Dataset items
▬▬▬▬▬▬▬▬▬▬
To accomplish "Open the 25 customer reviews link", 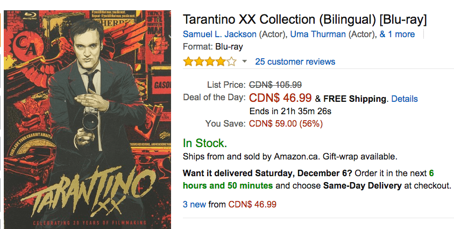I will (x=295, y=61).
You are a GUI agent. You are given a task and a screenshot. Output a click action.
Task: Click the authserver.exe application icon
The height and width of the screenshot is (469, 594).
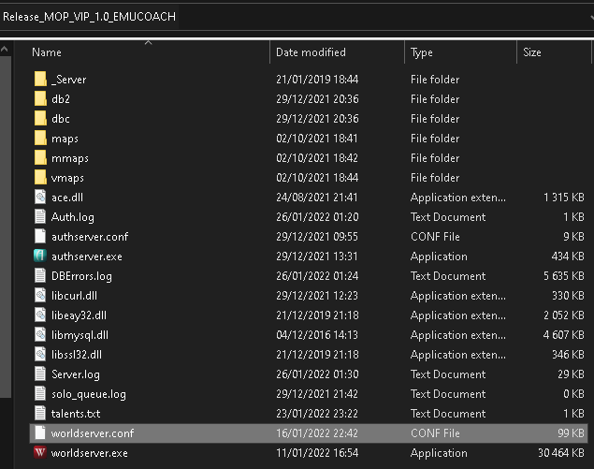point(40,256)
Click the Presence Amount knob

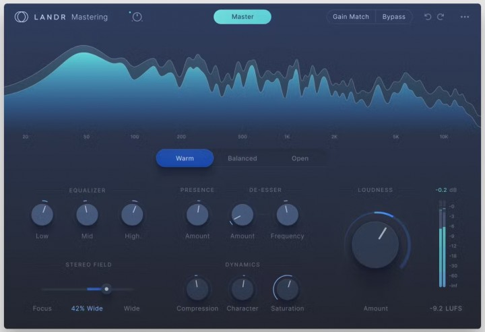[x=197, y=214]
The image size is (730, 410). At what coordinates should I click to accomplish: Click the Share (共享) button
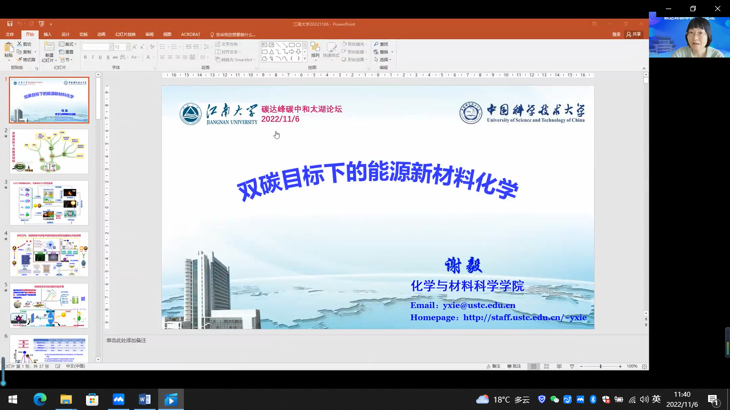[634, 35]

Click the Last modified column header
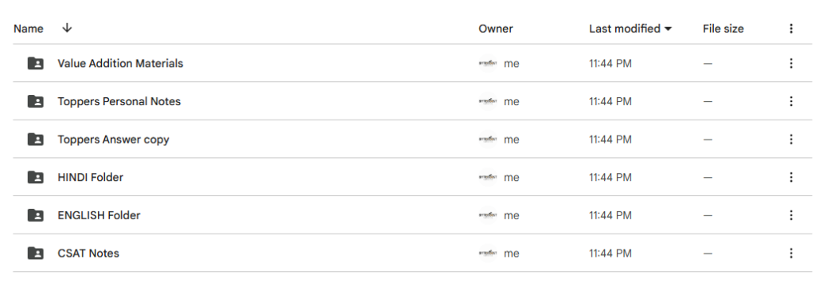[x=624, y=29]
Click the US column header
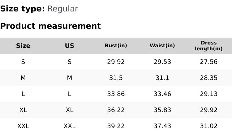The width and height of the screenshot is (232, 134). pos(70,46)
▬▬▬▬▬▬▬▬▬▬
**HOW TO COMPLETE THIS TASK:** Would you print, exactly as they appear, the lines from the line with "The image size" through the end of the entries above, leaving out the pictures?

**RESULT BELOW:**
The image size is (730, 410). At what coordinates should I click to accomplish: Click the Share (共享) button
[634, 35]

Click the Last modified column header
[x=624, y=29]
Click the US column header
The width and height of the screenshot is (232, 134). pos(70,46)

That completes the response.